Text block:
Blue Dot 153: Intertwined Legends: The Passing Of Chris Kraft And The Restoration Of Mission Control

Aug 2, 2019

Chris Kraft at one of NASA'S Mission Control Rooms in the 1960s.
Credit NASA

In this very special episode, we pay tribute to two legends: Dr. Christopher Columbus Kraft Jr. and NASA's historic Mission Operations Control Room number 2 (aka MOCR 2). Dr. Kraft passed away on July 22, two days after America celebrated the 50th anniversary of the Apollo 11 Moon Landing. Kraft was the man who literally invented the concept of flight control for NASA from the first American space flights of Project Mercury from 1961-63 through Project Gemini and Apollo culminating with the nine lunar missions from 1968-1972. 

Dr. Kraft in MOCR 2 prior to restoration.
Credit NASA

The room that was "Houston" to the Apollo astronauts was MOCR 2 where Kraft and his teams of flight controllers oversaw iconic missions like the Apollo 8 flight around the Moon at Christmas, the Apollo 11 first landing and the near disaster of Apollo 13 when the men in that room literally saved the lives of the three astronauts.

Source material:
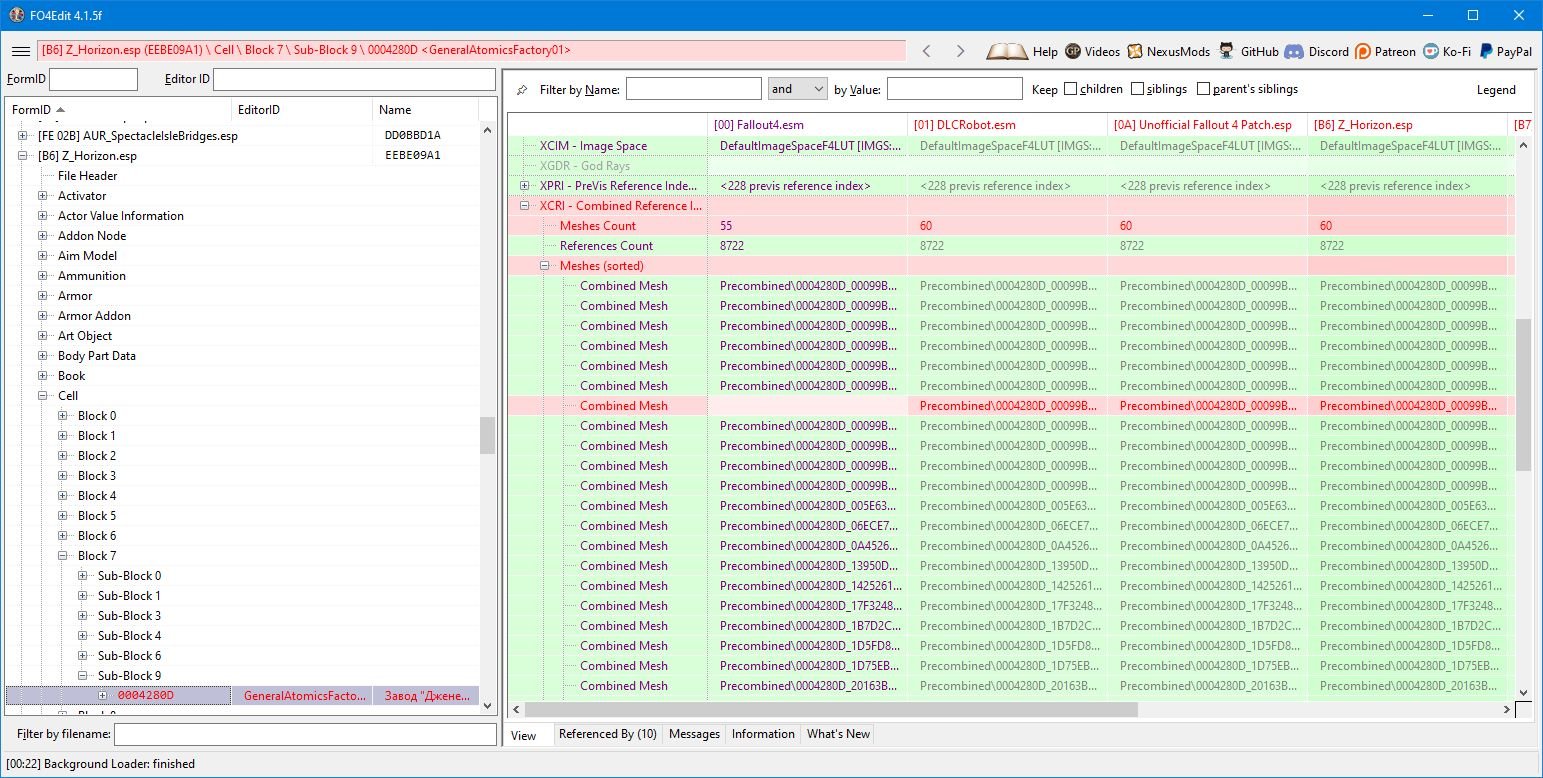Enable the Keep children checkbox

click(1071, 89)
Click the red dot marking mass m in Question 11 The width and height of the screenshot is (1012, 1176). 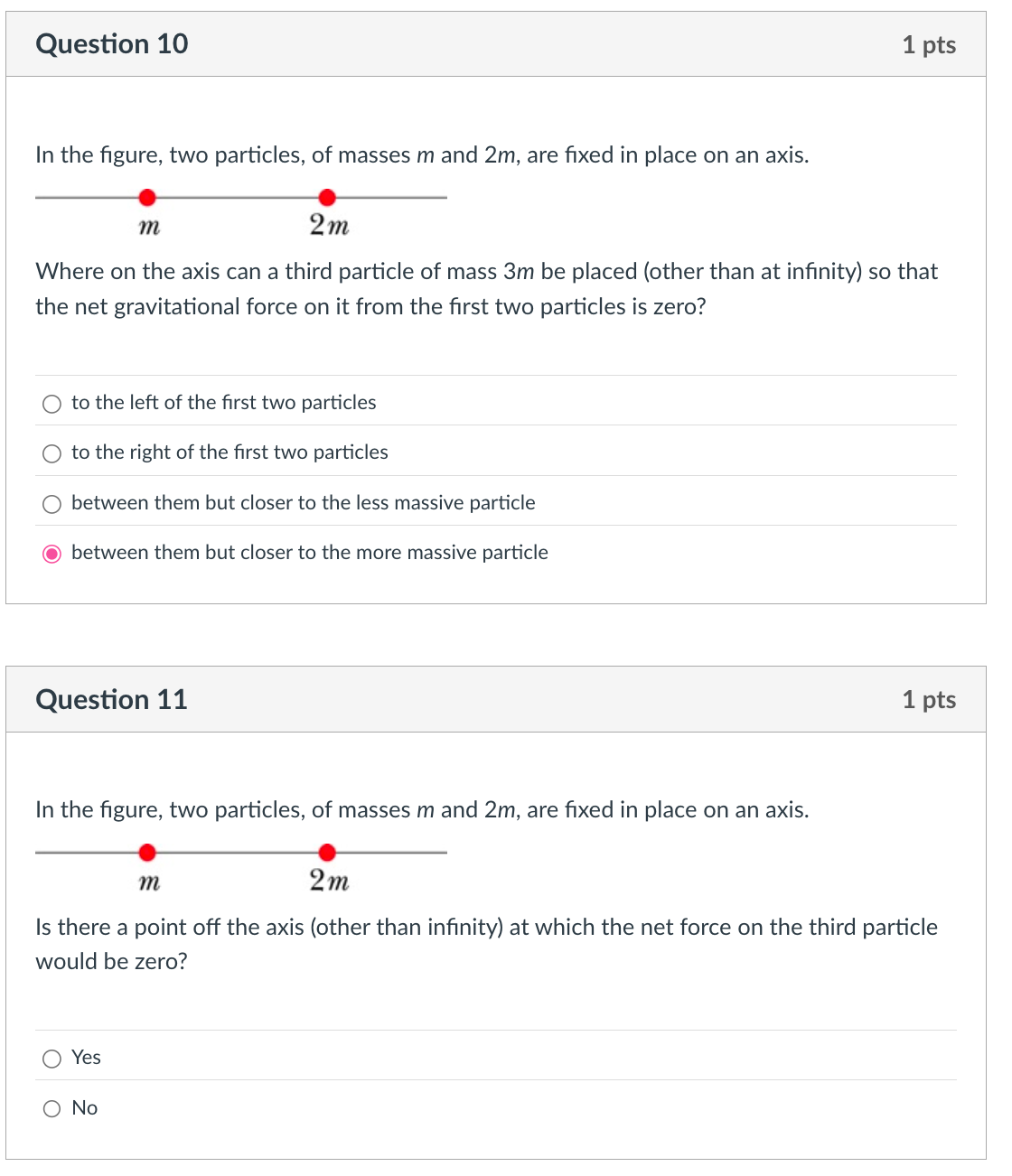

Task description:
Continue the Blue Dot episode text about Chris Kraft and Mission Control, picking up after its last sentence.

Response box:
The mission control room had fallen into disrepair after being decommissioned in 1992 but an amazing restoration effort, completed just in time for the 50th anniversary of Apollo 11, has returned the room to its full glory -- a virtual time capsule from the summer of 1969. Dave interviews Sandra Tetley, the NASA Historical Preservation Officer who oversaw the meticulous effort to bring MOCR 2 back to life for visitors to the Johnson Space Center in Houston. Fittingly, the building that houses MOCR 2, is the Christopher Columbus Kraft Jr. Mission Control Center building that is best known by the call sign "Houston."

 

The newly restored Mission Operations Control Room 2 and the view from where Dr. Kraft would sit.

We also hear from one of the flight directors that worked under Dr. Kraft and eventually succeeded him as Director of the Johnson Space Center in the early 1980s, Gerry Griffin. Griffin shares his reminiscences of the man who was the first to be called, "Flight."